*AIM OF THE EXERCISE*
Excluding pictures, what does the listing below contain from the line with "You are a GUI" up to and including the line with "Open the 4.0+ rating filter dropdown", word for word?

-=-=-

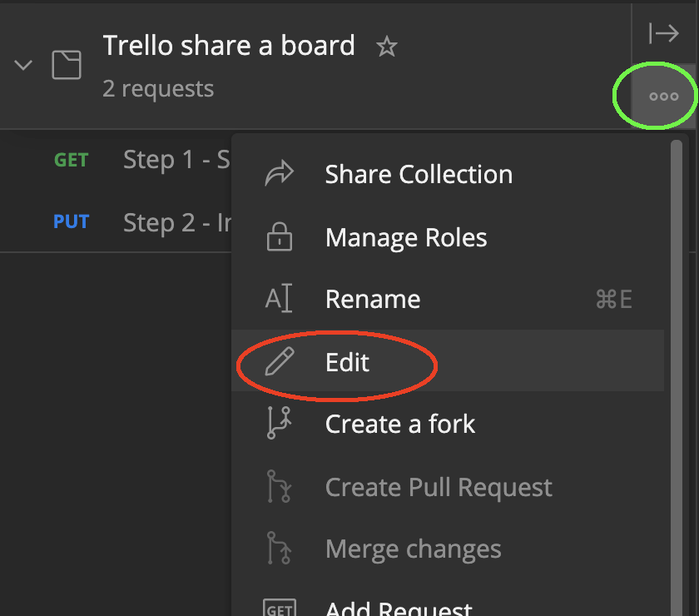
Task: Collapse the Trello share a board collection
Action: click(x=23, y=65)
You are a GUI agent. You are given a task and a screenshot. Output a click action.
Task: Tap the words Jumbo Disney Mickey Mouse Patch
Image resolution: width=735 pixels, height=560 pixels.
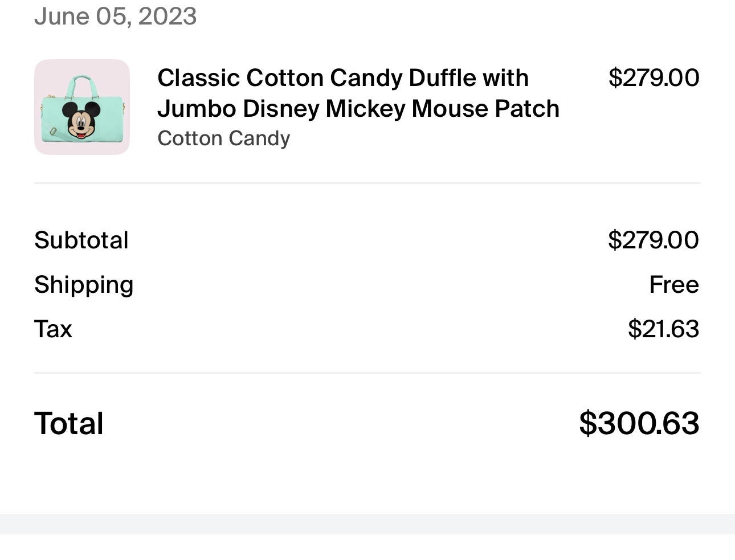[x=358, y=109]
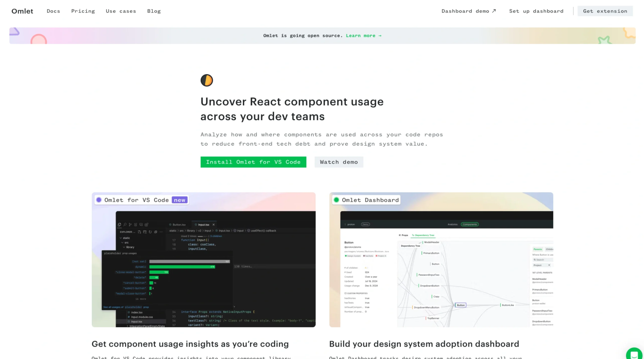
Task: Open the Use cases nav item
Action: (x=121, y=11)
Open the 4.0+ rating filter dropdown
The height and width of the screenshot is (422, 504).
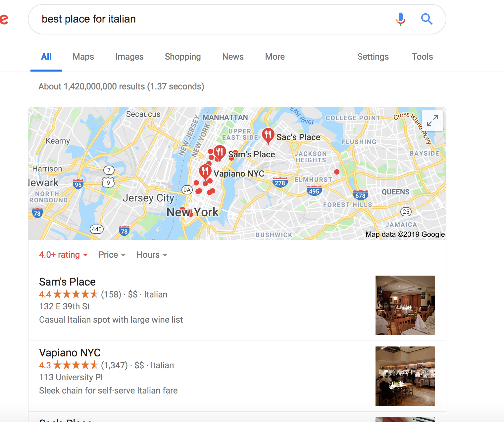[64, 255]
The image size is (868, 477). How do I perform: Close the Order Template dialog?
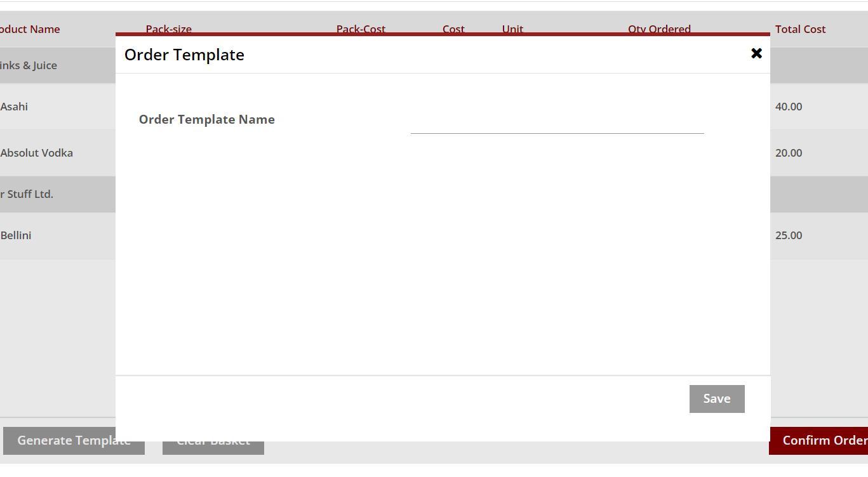pos(756,54)
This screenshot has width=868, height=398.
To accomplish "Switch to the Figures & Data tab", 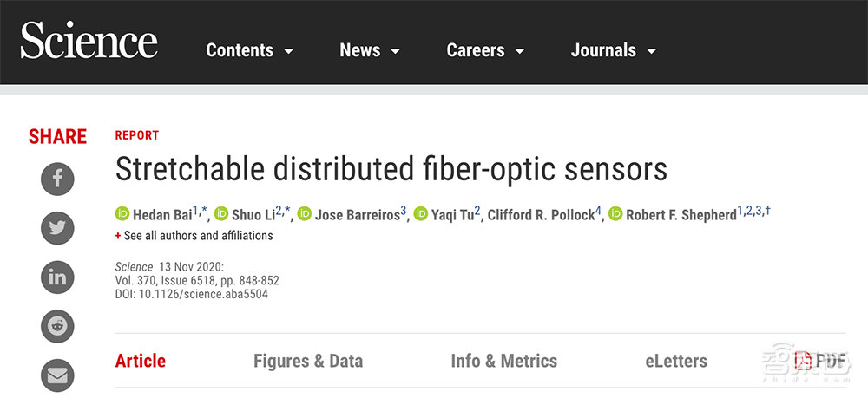I will click(308, 362).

-=-=-

*ANSWER FOR THIS EXERCISE*
You are a GUI agent. You are given a task and a screenshot. Output a click action.
Task: Tap the words Jumbo Disney Mickey Mouse Patch
Image resolution: width=735 pixels, height=560 pixels.
[x=358, y=109]
Task: Open the Use cases nav item
Action: (x=121, y=11)
Open the 4.0+ rating filter dropdown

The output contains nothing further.